We're a long way removed from the era of all wrestling being shrouded in secrecy, but there's a good chance you wouldn't be on this site without the thirst for backstage nuggets of news, "rumour and innuendo" and scuttlebutt still being forever unquenchable.
There's a great chance the writers here - your current one included - wouldn't have found places just like this one decades ago without the first wrestling newsletters, such was the interest in everything that went on behind the curtain and/or with the cameras well and truly off. The secrets are less salacious than they once might have been, but the facts behind the fiction remain just as intoxicating.
WWE's business has boomed in 2023, and while AEW's domestic success has sagged compared to transcendent terms between 2019 and 2022, one of the biggest shows in industry history at Wembley Stadium suggests that interest in the industry could be at an all-time high.
The market leader and the challenger brand are in good health heading into 2024, but what went on below the radar in the 12 months leading up to one of the business' biggest-ever years?
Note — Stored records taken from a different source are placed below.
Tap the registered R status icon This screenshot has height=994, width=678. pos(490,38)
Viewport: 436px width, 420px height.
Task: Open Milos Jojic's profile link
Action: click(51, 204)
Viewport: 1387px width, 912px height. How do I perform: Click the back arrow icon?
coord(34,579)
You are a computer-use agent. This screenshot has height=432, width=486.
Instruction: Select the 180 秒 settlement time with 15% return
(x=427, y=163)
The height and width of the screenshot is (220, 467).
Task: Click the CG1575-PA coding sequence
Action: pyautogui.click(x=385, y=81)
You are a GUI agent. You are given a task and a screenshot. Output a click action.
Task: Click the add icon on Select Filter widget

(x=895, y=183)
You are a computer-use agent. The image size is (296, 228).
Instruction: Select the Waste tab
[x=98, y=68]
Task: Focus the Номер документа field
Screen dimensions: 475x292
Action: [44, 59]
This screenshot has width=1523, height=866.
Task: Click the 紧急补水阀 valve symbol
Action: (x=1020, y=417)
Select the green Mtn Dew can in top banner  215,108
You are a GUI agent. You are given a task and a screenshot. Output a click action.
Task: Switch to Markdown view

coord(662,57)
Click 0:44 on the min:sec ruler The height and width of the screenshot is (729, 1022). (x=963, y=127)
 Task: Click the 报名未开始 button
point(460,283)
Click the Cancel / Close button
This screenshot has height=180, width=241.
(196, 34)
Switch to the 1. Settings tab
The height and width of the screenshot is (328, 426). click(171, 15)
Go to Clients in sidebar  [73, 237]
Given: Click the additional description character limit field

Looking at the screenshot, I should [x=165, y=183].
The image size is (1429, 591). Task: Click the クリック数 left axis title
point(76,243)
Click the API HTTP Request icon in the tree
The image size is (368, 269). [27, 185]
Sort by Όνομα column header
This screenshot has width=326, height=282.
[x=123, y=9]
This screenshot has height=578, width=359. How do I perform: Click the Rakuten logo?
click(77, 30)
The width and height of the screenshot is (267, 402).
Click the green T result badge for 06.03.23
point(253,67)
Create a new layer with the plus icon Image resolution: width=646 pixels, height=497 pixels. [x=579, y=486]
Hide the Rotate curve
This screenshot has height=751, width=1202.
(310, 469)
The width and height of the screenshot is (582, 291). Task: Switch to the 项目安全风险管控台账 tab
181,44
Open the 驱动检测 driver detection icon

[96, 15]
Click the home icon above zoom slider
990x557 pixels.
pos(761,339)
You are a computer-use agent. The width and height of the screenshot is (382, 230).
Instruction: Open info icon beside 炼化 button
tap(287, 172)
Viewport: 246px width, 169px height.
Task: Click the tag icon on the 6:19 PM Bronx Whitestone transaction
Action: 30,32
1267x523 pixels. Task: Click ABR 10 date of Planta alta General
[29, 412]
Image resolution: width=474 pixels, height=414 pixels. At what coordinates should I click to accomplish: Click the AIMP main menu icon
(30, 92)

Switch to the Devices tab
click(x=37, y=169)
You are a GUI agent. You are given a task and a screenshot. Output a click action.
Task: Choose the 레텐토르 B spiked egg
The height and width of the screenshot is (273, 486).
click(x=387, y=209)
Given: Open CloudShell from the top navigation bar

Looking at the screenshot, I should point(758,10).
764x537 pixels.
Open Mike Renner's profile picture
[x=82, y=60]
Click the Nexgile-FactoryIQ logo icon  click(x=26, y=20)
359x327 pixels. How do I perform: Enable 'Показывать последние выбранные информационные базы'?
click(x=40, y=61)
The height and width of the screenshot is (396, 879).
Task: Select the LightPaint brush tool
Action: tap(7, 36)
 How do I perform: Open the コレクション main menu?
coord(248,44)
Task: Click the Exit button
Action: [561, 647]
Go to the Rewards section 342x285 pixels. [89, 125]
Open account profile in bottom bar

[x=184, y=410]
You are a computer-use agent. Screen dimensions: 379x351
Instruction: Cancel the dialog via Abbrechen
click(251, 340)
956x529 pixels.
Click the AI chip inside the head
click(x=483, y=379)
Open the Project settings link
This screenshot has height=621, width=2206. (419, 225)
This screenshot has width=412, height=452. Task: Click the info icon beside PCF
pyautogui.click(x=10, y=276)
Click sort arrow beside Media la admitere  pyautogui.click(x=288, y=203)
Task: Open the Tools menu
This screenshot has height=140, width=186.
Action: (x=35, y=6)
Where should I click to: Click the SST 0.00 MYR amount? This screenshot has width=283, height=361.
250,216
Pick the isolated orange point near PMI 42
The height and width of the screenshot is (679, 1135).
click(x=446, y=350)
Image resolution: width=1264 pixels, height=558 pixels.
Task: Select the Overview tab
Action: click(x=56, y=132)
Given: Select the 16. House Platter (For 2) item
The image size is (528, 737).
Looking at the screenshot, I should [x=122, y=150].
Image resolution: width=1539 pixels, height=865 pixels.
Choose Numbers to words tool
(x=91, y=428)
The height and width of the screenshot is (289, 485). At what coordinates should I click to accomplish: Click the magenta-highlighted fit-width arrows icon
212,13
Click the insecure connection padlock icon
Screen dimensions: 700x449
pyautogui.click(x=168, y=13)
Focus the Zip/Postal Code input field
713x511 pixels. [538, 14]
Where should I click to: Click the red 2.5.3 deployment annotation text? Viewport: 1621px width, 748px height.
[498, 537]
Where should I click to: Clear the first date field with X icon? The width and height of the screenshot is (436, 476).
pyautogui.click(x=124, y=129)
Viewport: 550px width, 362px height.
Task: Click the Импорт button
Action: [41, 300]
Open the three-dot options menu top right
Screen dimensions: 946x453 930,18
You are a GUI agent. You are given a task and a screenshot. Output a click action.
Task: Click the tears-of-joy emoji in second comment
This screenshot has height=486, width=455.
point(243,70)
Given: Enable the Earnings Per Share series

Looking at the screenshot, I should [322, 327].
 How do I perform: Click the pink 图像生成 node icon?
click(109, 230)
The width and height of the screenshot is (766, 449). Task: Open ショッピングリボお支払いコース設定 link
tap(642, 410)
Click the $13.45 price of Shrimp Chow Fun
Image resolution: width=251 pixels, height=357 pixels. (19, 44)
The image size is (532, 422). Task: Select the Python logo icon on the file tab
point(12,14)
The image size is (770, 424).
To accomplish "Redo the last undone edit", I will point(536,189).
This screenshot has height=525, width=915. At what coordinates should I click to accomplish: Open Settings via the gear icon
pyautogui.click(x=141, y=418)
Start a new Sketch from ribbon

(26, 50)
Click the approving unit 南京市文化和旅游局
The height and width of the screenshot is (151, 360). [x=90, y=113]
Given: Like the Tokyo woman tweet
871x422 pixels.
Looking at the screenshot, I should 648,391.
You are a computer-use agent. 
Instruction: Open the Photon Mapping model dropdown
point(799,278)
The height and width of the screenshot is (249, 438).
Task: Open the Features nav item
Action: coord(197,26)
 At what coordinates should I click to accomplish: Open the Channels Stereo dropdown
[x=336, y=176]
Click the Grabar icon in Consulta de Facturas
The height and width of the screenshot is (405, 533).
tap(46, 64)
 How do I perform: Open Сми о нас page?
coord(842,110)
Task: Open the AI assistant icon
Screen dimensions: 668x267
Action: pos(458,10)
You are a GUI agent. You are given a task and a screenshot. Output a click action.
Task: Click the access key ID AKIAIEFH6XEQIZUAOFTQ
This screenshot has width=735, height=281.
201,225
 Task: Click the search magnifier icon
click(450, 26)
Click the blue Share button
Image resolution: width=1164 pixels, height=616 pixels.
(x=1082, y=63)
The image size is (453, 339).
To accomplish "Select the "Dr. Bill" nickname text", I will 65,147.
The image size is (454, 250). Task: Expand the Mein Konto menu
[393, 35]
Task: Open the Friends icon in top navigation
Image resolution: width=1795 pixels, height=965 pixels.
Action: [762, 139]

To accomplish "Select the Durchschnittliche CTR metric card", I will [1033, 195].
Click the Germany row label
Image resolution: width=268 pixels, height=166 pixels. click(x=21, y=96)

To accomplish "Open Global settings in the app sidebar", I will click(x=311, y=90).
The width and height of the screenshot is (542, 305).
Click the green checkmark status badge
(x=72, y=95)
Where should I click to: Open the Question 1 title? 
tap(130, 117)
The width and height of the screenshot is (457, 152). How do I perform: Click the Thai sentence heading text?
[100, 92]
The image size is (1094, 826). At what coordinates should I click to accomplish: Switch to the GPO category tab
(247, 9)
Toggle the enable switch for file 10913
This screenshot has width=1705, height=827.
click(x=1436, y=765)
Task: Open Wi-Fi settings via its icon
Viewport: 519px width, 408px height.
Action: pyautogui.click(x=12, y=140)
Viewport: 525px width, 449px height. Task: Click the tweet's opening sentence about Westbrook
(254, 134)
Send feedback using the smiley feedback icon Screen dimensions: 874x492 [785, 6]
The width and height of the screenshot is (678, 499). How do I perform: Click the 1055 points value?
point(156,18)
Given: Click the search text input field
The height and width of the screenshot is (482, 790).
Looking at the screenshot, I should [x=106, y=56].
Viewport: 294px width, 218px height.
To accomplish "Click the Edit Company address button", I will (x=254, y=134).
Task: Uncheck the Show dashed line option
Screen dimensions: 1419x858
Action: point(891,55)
10. Cody Rhodes Lets A LITTLE More Out On His AEW Exit
The Cody Rhodes documentary "American Nightmare" was - like most things Cody Rhodes in WWE - a stunning over-delivery even if expectations had been set quite high.
Though peppered with all the usual bells and whistles one expects from an extended in-house special, a fascinating tale of career highs and lows was made all the more unique thanks to the specific journey Rhodes had been on between the market leader, the indies and All Elite Wrestling.
Rather than being an elephant in the room, Rhodes' exit from AEW was summarised amicably, but for the first time ever he did let slip a little more about one of the most shocking switches in recent history. At the time, he'd tweeted; "I have loved my time at AEW. Amazing locker room. Amazing fans. Amazing people. The 'revolution' was indeed televised, and I've been incredibly lucky to be part of that" and just about left it there.
In the documentary, he added; "I can't tell you why I left AEW, I can't and I won't. But I can tell you the reasons that were said – that didn't actually matter. I didn't leave AEW because of money and I didn't leave AEW because of other talents. I left AEW because of a personal issue. That's it. The byproduct of leaving AEW is the opportunity to go for the biggest dream I ever had and the first dream I had in my life."
Naturally, that resulted in more speculation, which is perhaps why what isn't known about the story remains so intriguing.